Information given:
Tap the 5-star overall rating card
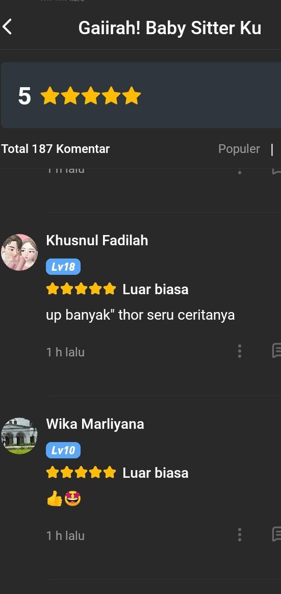281x594 pixels. [141, 95]
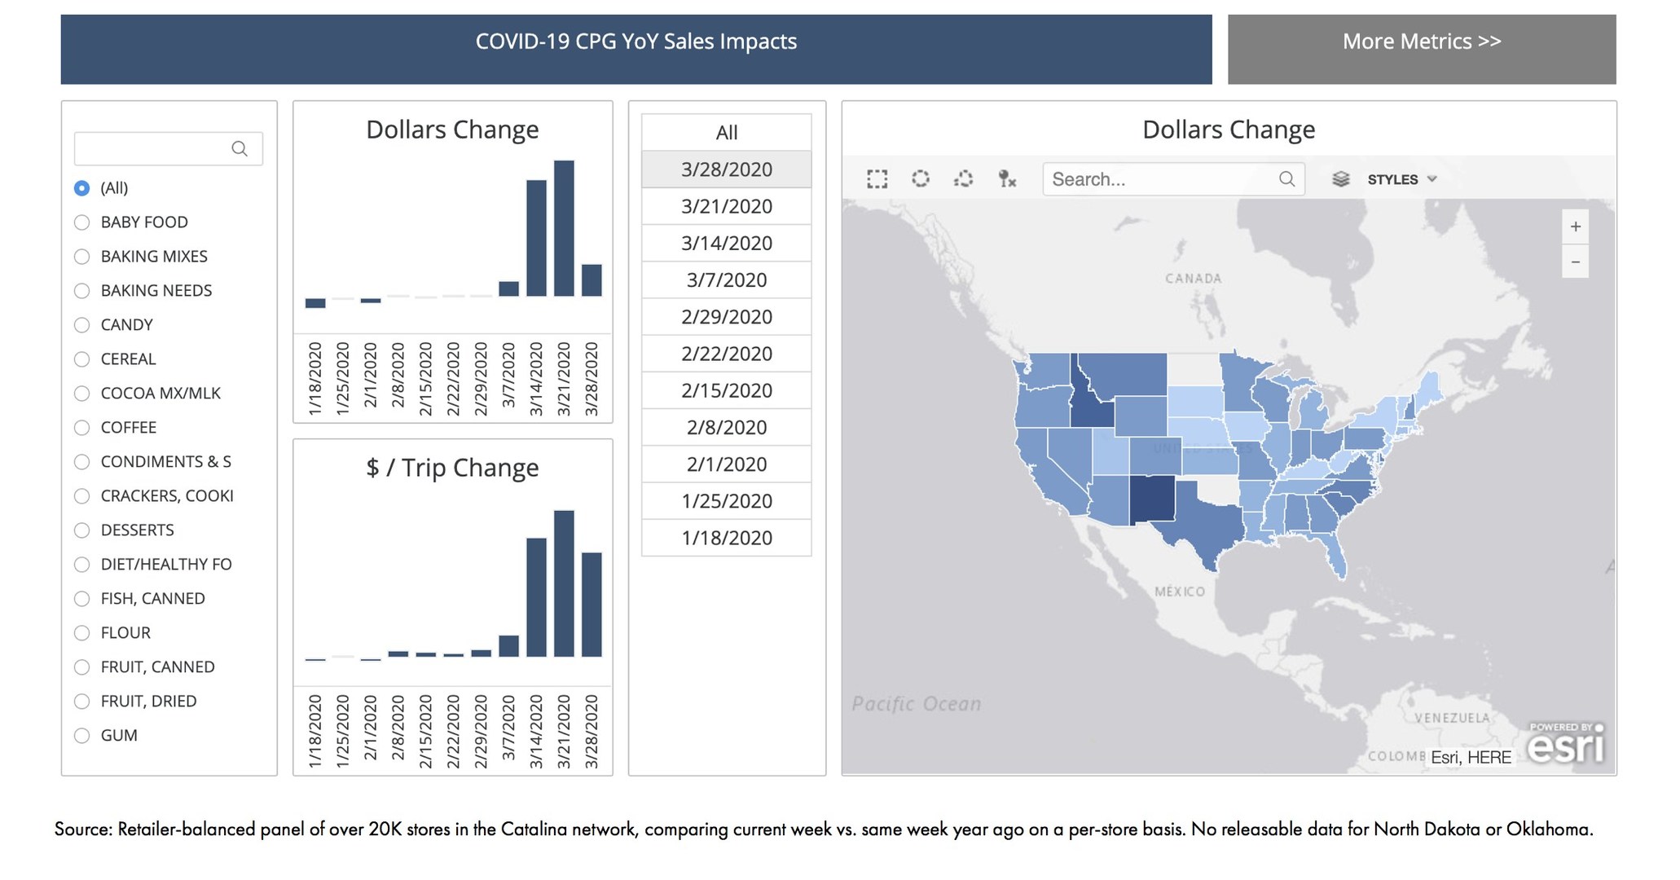Click the Esri, HERE attribution link
Screen dimensions: 1680x880
tap(1470, 757)
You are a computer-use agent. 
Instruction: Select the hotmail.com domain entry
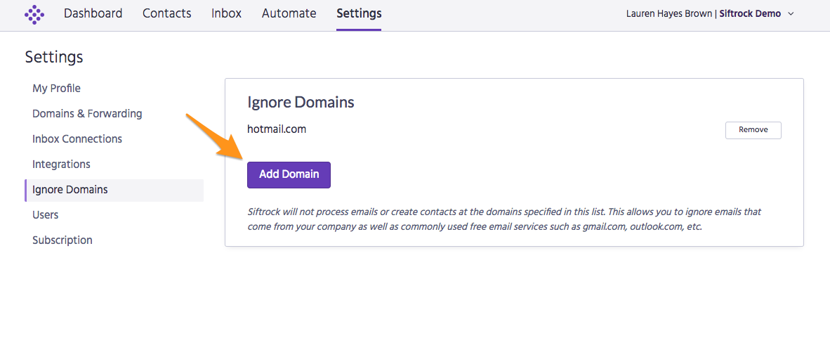277,129
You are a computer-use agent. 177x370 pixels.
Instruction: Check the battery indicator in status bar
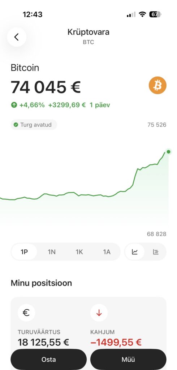click(x=155, y=14)
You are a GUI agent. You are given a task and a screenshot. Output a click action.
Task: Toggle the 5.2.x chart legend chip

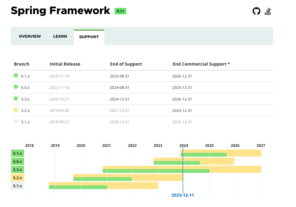point(17,177)
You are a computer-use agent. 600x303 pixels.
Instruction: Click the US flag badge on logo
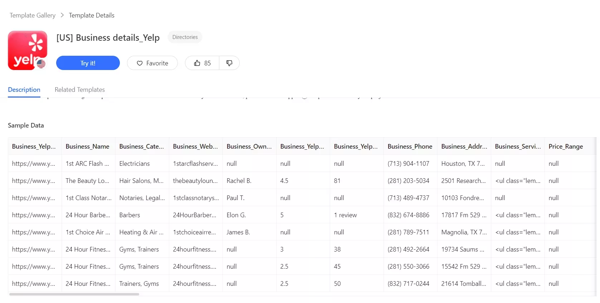coord(41,64)
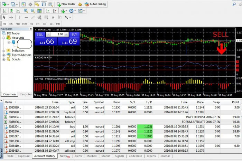Expand the Indicators tree node
242x161 pixels.
(x=4, y=50)
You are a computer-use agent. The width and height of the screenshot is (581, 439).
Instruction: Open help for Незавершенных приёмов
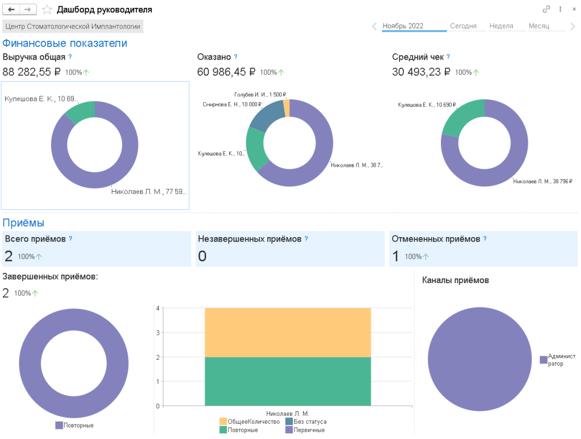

What is asked: Reproduce the text of all the data above word for word, omitting the pictures.

Answer for the task:
Tap the 5-star overall rating card
281x594 pixels. [141, 95]
Click the Esri, HERE attribution link
Screen dimensions: 1680x880
tap(1470, 757)
You are a computer-use agent. 
Instruction: Select the hotmail.com domain entry
277,129
You are a computer-use agent. 177x370 pixels.
Instruction: Check the battery indicator in status bar
click(x=155, y=14)
You are a GUI agent. You are given a task and a screenshot. Output a click action.
Task: Toggle the 5.2.x chart legend chip

point(17,177)
You are a computer-use agent. 600x303 pixels.
Instruction: Click the US flag badge on logo
coord(41,64)
Expand the Indicators tree node
242x161 pixels.
(x=4, y=50)
You are a computer-use agent. The width and height of the screenshot is (581, 439).
Instruction: Open help for Незавершенных приёмов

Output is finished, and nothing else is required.